### ASSIGNMENT
What is needed is an exact copy of the lines from the one containing "This screenshot has width=941, height=431." through the last line of the records, with no pictures.
*** SOURCE RECORDS ***
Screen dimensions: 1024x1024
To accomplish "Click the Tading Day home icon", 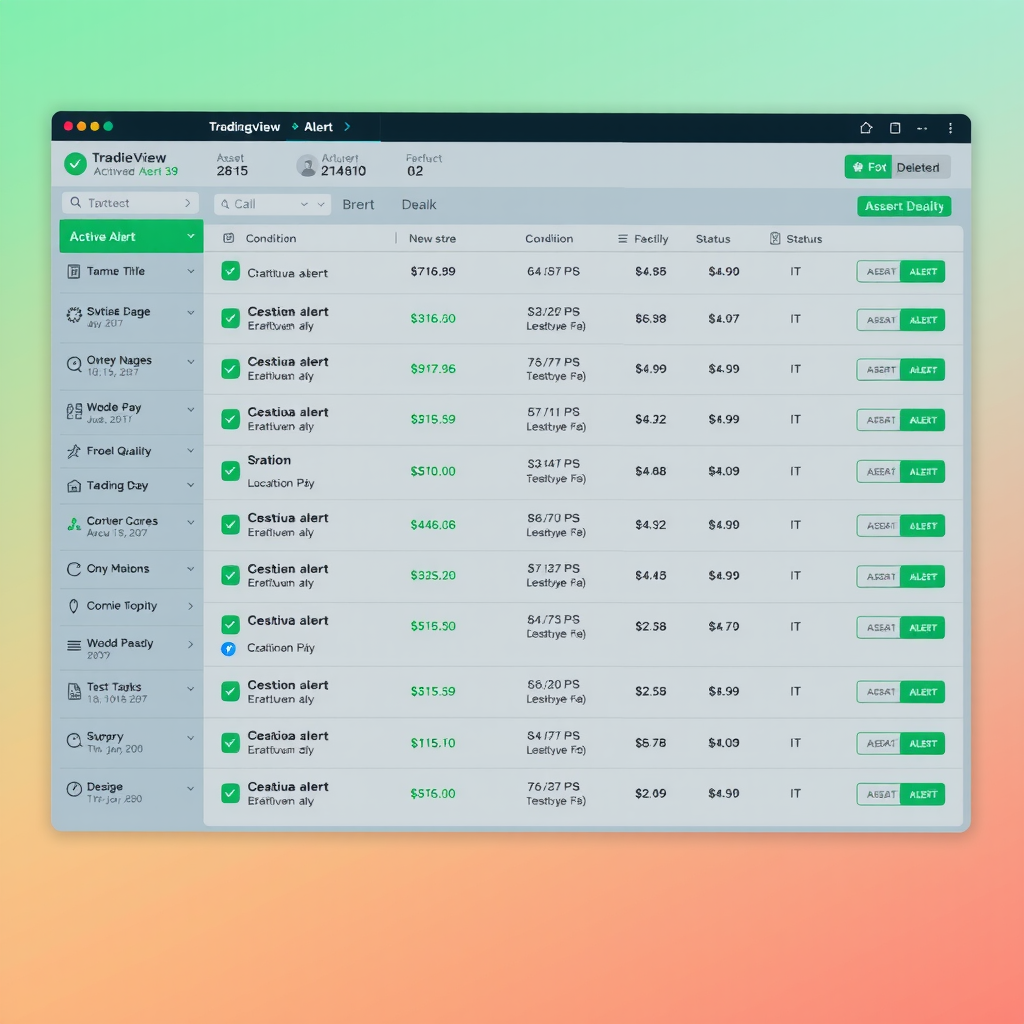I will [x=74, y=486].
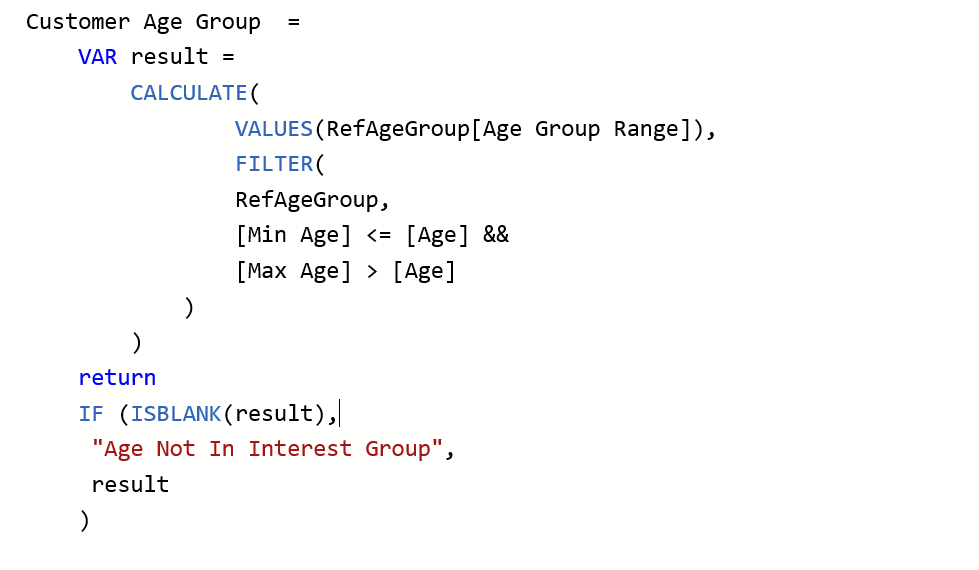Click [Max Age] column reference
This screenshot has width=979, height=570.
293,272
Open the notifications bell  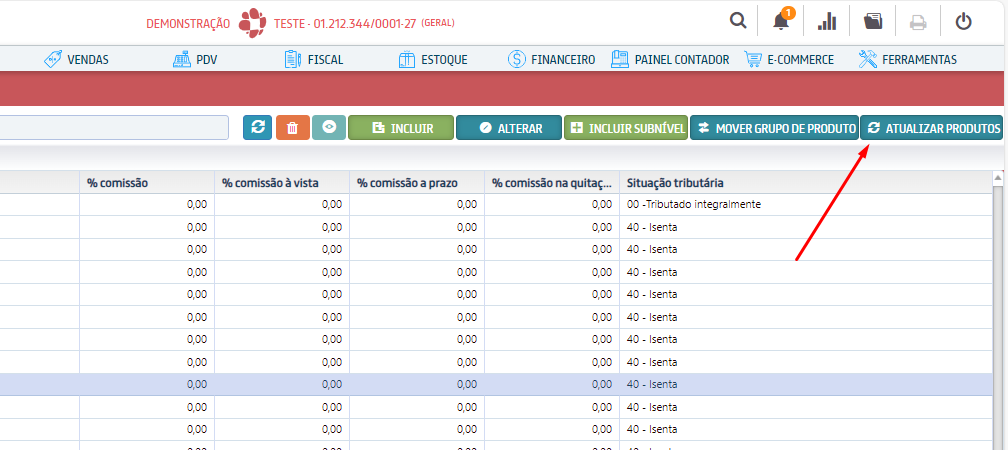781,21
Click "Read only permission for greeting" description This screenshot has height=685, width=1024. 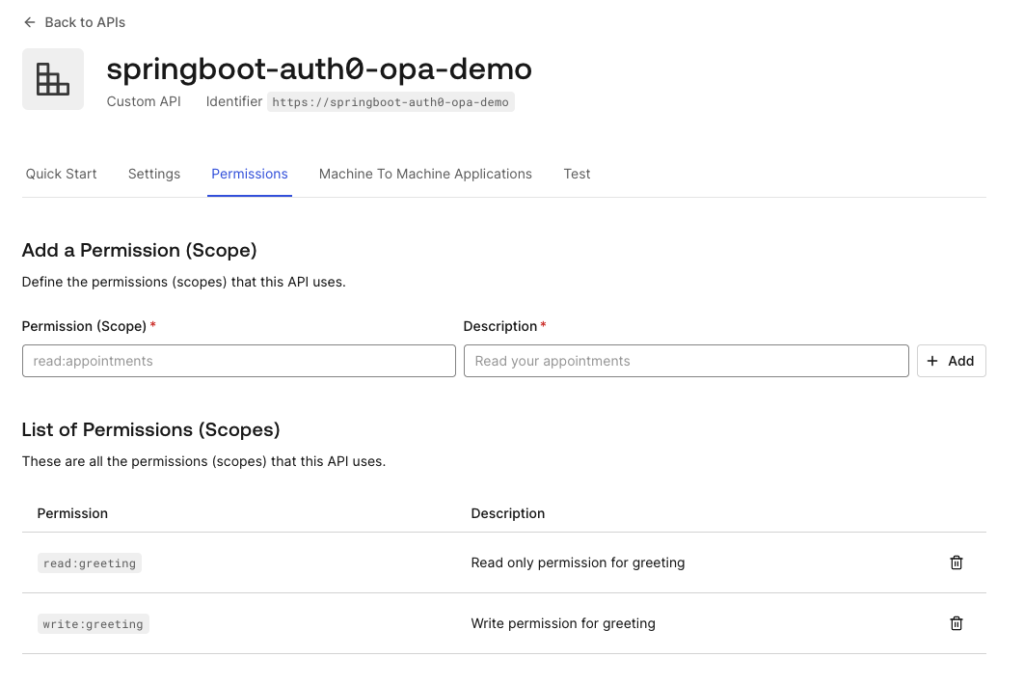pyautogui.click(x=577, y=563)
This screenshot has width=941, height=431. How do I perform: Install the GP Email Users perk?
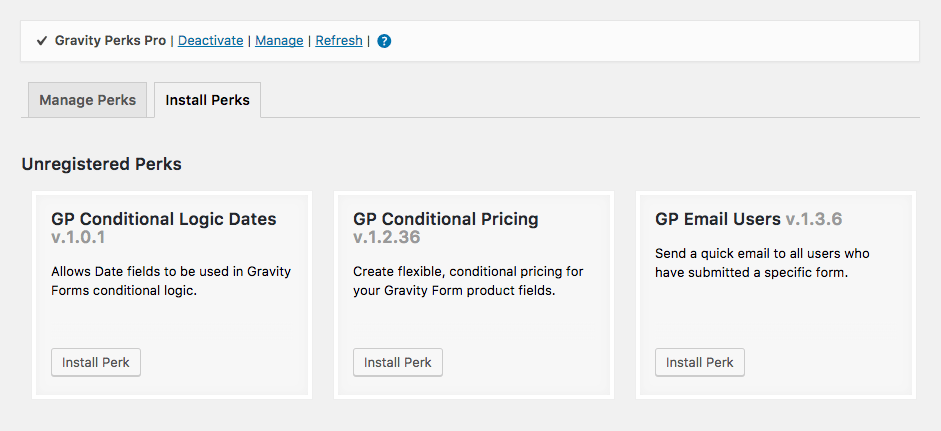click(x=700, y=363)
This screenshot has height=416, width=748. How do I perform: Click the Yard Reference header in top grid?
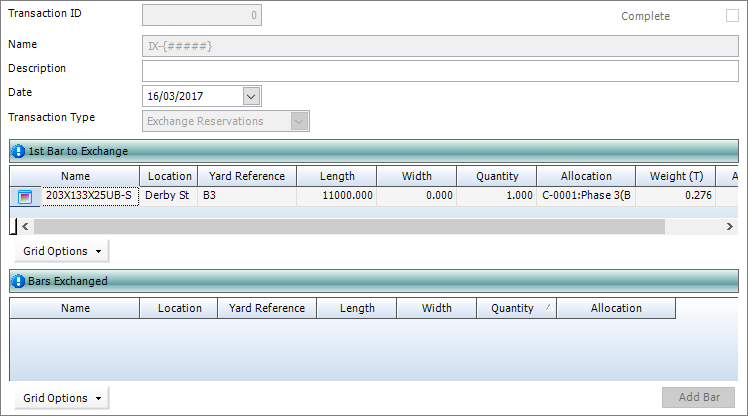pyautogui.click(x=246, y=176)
***
### PROBLEM SOLUTION
This screenshot has width=941, height=431. How do I perform: Install the GP Email Users perk?
click(x=700, y=363)
This screenshot has height=416, width=748. How do I perform: Click the Yard Reference header in top grid?
pyautogui.click(x=246, y=176)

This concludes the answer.